Problem to work on: Recast the records from the line with "Given: Open the" to the line with "tap(216, 528)", both included, as a numbered list, dropping any blank lines.

Source material:
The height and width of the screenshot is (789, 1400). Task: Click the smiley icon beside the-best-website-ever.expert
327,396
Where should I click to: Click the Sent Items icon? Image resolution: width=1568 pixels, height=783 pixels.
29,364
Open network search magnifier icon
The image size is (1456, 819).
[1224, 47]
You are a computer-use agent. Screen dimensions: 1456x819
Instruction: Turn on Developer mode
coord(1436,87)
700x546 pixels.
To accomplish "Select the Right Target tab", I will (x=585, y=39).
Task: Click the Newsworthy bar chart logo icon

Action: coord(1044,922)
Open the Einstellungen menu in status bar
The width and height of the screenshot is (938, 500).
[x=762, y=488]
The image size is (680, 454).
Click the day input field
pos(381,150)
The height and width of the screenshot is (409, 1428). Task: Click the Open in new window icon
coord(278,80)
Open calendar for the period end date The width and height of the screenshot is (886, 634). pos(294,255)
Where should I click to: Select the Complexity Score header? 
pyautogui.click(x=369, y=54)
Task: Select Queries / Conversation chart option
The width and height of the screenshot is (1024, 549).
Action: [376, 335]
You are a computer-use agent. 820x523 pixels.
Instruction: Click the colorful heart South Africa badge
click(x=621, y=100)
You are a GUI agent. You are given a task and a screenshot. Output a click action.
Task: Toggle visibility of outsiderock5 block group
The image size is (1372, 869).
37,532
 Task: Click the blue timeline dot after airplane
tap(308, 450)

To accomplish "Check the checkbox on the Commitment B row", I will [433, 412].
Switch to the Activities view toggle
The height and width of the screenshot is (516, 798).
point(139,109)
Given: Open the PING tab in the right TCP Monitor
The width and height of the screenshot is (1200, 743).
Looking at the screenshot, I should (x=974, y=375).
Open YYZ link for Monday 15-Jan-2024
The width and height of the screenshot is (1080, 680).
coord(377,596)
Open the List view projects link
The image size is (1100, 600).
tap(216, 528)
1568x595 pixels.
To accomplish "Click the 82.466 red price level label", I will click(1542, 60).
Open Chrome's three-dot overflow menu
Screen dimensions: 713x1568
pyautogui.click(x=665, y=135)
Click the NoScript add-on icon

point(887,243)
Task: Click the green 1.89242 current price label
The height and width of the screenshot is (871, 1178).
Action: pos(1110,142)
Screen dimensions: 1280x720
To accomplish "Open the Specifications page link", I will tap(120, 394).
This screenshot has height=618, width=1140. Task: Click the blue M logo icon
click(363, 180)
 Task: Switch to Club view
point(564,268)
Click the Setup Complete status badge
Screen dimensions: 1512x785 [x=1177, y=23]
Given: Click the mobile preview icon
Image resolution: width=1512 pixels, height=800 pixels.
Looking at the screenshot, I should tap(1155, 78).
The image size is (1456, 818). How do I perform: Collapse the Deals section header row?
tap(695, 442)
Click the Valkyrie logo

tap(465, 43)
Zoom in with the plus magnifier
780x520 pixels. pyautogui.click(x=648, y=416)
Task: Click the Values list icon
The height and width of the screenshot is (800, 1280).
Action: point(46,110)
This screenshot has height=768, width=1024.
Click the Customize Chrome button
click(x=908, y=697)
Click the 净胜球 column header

Solution:
1. Given: Open the PING tab in the right TCP Monitor
2. The width and height of the screenshot is (1200, 743).
3. Looking at the screenshot, I should (x=974, y=375).
4. Open YYZ link for Monday 15-Jan-2024
5. The width and height of the screenshot is (1080, 680).
6. coord(377,596)
7. Open the List view projects link
8. The image size is (1100, 600).
9. tap(216, 528)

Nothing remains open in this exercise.